Creio que a opinião pública em geral pretende que os cuidados de saúde sejam de acesso universal. Poderá, no entanto, haver alguma discórdia política mais ligada aos níveis de saúde, que se querem universais e às formas de pormos em prática planos que abranjam toda a população.
A universalidade dos cuidados de saúde vai-se assumindo na história de uma forma dinâmica. Mesmo em países desenvolvidos e com uma longa história de serviço público de saúde, como o Canadá e o Reino Unido, a universalidade nunca atingiu níveis pretendidos, apresentando diferentes desempenhos em termos demográficos, continuando-se à procura de formas otimizadas de financiar e prestar cuidados de saúde universais. Os problemas acumulam-se e nenhum sistema parece perfeito. Em Portugal, como noutros países com Serviço Nacional de Saúde, temos um sistema misto que deveria ser mais considerado como tal nas políticas de saúde implementadas, com um nível de cuidados a ser garantido pelos serviços públicos e outros a serem garantidos pela oferta privada.
Os principais desafios relacionados com a cobertura universal de saúde, no que toca à sua governação, foram identificados internacionalmente e passam pela falta de coordenação intersectorial, passa pelas lacunas na capacidade de gestão e de supervisão, tanto nos ministérios da saúde dos países como no próprio campo de execução, o que inclui falhas nas práticas de contratação fundamentais, como recursos humanos, finanças e compras.
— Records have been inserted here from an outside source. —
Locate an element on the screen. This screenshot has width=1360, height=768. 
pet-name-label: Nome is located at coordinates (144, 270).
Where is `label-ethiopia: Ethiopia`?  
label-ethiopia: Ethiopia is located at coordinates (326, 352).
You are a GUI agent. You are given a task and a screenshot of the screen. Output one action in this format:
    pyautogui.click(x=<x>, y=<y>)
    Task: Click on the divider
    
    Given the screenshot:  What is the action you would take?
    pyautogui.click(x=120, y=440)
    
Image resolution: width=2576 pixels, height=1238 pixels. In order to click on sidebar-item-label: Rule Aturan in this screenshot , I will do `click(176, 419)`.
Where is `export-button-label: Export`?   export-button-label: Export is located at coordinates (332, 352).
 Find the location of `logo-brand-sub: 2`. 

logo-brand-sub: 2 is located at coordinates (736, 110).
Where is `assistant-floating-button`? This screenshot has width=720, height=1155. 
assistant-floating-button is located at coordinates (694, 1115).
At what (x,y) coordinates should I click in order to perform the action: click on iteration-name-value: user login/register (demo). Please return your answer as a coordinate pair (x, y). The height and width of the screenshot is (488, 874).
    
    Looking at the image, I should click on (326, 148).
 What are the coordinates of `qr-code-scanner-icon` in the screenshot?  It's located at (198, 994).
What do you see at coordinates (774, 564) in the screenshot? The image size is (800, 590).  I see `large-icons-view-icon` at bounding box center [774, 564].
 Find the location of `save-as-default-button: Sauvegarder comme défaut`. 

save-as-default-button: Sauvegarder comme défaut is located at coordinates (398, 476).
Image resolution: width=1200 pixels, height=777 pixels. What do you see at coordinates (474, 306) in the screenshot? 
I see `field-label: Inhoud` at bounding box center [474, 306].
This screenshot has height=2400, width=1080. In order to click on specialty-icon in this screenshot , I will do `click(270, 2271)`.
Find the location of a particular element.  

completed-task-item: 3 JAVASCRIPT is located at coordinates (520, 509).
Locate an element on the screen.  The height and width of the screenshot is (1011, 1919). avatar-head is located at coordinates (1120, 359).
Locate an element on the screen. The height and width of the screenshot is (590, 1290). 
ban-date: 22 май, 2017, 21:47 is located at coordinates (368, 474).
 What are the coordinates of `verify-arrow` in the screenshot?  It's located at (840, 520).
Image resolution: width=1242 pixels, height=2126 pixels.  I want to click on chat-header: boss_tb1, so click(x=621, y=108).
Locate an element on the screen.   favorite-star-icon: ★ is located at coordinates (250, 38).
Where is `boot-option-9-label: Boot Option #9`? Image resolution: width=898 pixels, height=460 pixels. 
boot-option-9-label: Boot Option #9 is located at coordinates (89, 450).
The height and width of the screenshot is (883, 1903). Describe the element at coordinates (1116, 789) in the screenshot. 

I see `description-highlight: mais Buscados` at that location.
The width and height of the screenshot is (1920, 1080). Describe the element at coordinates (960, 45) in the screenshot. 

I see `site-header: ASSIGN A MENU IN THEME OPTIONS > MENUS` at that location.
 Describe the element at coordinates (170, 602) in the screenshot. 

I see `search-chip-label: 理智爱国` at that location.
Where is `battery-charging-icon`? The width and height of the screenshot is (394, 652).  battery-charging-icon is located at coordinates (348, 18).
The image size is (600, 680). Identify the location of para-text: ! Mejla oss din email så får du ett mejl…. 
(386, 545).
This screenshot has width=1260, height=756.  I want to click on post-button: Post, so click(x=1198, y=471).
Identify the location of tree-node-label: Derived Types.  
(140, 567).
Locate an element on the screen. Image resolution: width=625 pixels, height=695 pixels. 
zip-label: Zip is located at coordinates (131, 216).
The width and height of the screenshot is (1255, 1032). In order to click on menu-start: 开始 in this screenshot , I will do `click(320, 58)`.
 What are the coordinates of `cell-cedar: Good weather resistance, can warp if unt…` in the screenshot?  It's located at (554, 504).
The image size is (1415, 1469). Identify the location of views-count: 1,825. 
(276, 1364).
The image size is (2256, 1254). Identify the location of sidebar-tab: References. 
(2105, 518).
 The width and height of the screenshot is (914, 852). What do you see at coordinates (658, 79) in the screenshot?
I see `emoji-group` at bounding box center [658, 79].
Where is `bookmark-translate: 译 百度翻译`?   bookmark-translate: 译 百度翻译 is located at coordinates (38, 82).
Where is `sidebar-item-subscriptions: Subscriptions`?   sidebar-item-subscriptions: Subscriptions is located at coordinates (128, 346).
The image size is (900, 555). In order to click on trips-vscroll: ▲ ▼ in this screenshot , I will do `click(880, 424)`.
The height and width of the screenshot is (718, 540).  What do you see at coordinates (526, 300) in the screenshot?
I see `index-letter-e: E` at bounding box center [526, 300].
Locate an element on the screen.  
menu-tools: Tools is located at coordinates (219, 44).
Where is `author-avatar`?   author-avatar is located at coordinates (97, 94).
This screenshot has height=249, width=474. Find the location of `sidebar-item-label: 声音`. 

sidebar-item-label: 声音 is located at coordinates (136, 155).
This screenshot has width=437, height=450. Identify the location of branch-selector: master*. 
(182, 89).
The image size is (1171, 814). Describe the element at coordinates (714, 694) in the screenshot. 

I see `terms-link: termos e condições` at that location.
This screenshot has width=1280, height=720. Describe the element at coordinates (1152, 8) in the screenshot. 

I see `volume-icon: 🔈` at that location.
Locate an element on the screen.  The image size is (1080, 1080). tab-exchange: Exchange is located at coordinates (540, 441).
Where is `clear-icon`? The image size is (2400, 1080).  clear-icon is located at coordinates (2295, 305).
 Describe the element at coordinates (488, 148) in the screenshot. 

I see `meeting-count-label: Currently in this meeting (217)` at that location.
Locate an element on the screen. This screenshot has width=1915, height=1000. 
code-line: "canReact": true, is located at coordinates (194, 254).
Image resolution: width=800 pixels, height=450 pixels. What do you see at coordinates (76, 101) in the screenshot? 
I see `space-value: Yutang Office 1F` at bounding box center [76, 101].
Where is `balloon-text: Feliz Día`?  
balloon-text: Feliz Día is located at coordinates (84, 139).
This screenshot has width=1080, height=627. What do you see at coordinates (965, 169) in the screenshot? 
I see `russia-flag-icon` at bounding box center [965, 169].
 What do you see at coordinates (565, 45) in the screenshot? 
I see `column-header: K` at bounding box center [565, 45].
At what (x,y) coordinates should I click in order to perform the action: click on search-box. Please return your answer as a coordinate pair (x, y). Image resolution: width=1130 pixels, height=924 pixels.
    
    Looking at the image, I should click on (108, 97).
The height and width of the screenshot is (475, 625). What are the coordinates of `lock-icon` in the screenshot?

Além disso, outros desafios, referem-se à ausência de ciclos de feedback de gestão, em parte devido à supervisão e capacitação limitadas nas unidades de saúde; desafios de saúde pública, como mudanças demográficas, mudanças epidemiológicas, baixa equidade e baixo produto interno bruto; a liberalização do comércio global e o aumento correspondente da carga de doenças, resultando numa maior procura por serviços de saúde; a ausência de dados integrados de profissionais de saúde, sistemas de informação de saúde abaixo do ideal, bem como o uso limitado de dados existentes; a necessidade de projetar pacotes de benefícios e priorizar certas necessidades de saúde em três dimensões, que incluem população de cobertura, serviço e custo; ineficiências na gestão de esquemas de seguros; financiamento governamental insuficiente; falta de apoio das principais partes interessadas e baixa confiança nas instalações de saúde pública. *
Em Portugal, a recente criação de uma equipa de gestão do SNS traz-nos alguma esperança de que alguns dos desafios acima mencionados possam ser enfrentados com coragem e liderança, de forma a que a universalidade dos cuidados de saúde possa ser uma realidade crescente mais ajustada às necessidades da população em geral.
*Refª Challenges to Achieving Universal Health Coverage Throughout the World: A Systematic Review, J Prev Med Public Health. 2022 Mar.